YOUR ASSIGNMENT
Provide nothing except how many lines of the data contain the word "agent".

MATERIAL FOR THIS EXERCISE
——

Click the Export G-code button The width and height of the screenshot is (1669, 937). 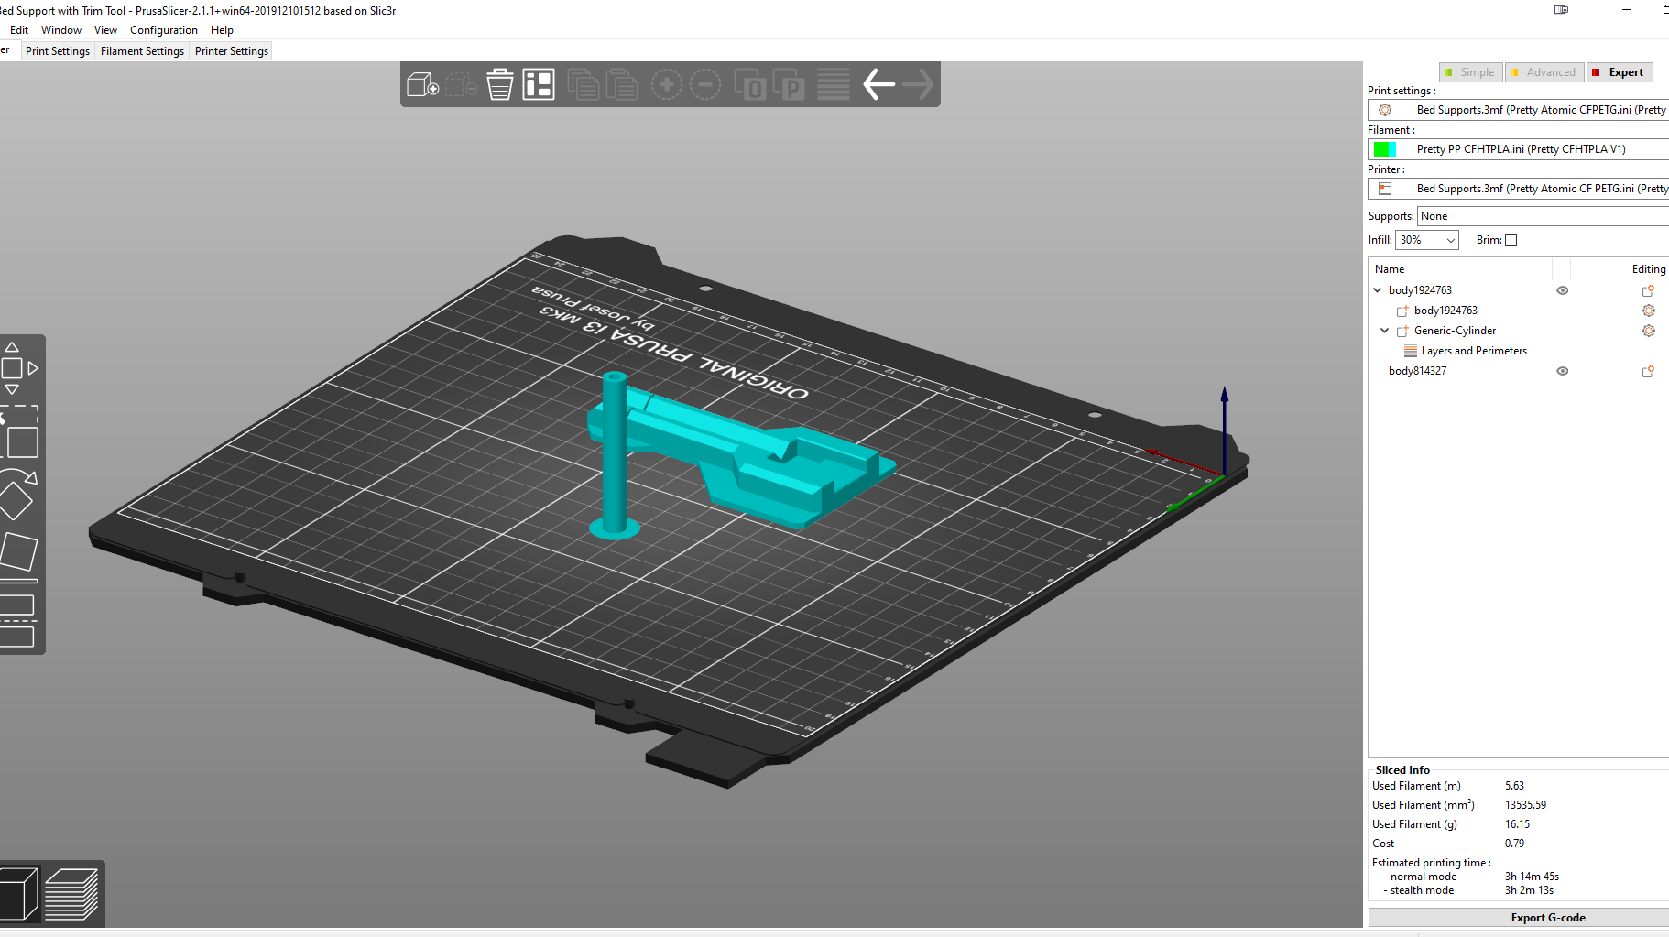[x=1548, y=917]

——

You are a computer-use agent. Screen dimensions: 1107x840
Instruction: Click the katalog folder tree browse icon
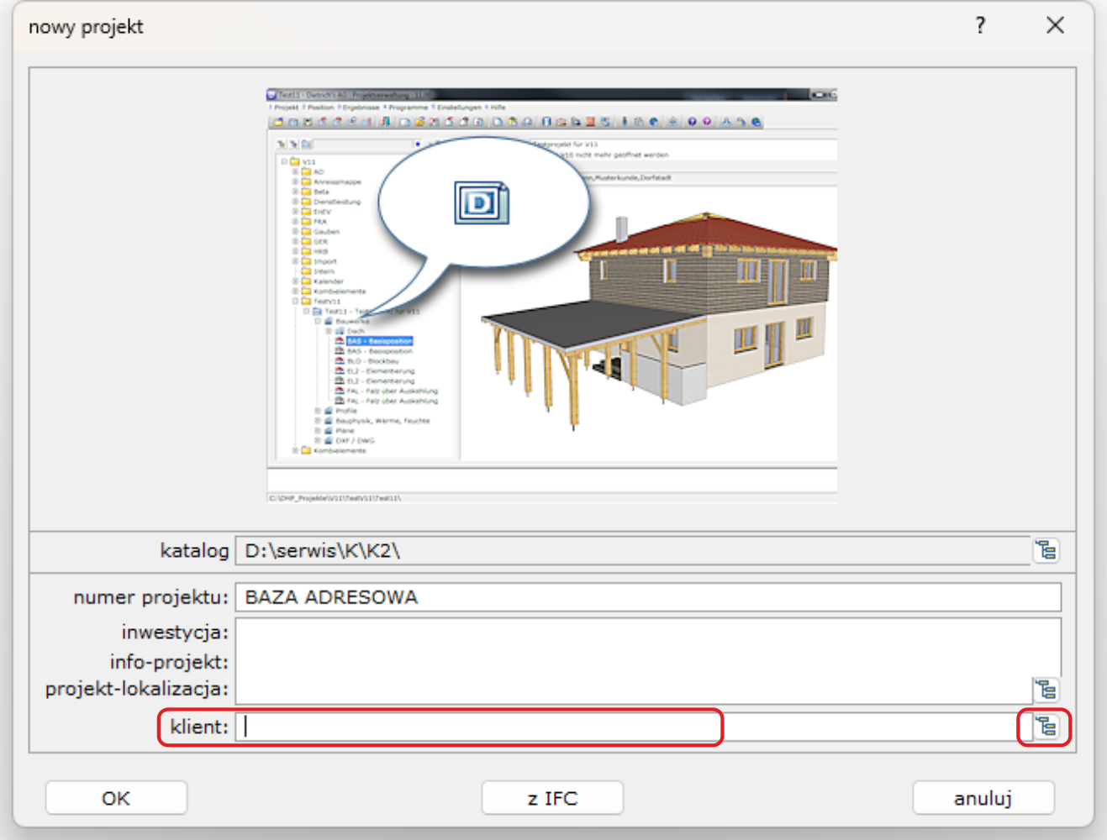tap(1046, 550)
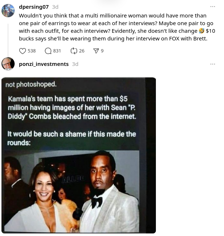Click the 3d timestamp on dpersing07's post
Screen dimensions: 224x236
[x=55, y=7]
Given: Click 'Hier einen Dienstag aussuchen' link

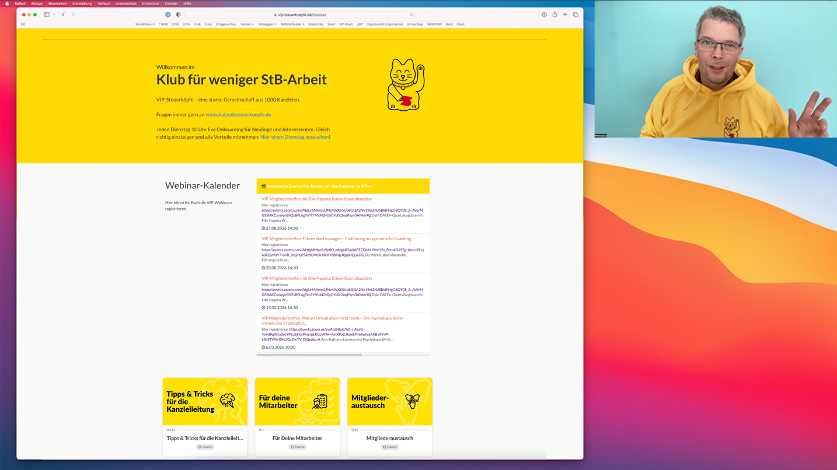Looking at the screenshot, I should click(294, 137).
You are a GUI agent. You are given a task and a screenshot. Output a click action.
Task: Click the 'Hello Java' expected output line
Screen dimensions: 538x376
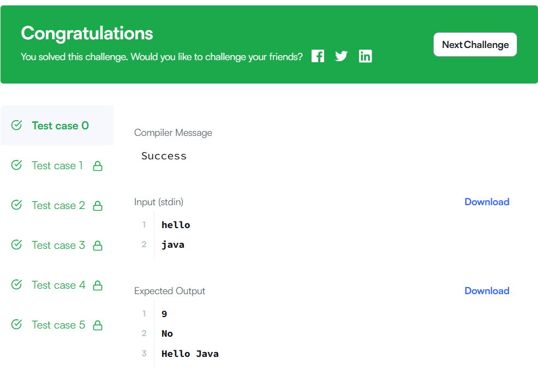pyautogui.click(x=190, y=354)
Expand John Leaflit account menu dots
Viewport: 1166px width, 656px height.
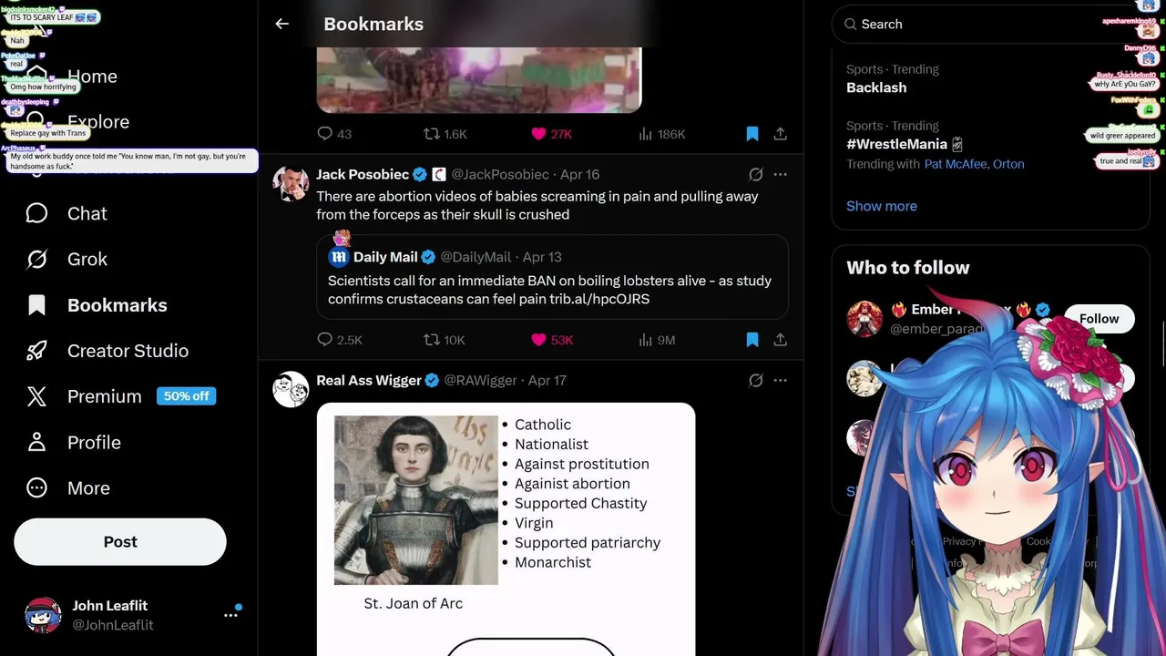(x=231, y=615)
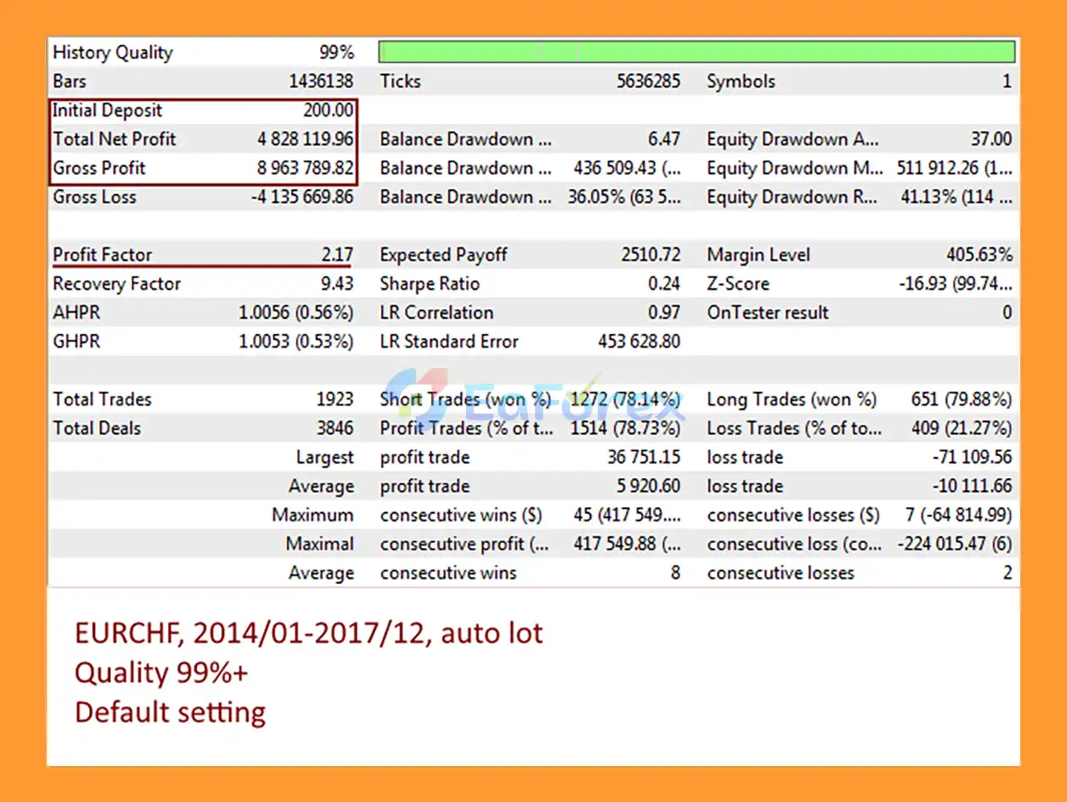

——

YOUR SOLUTION
2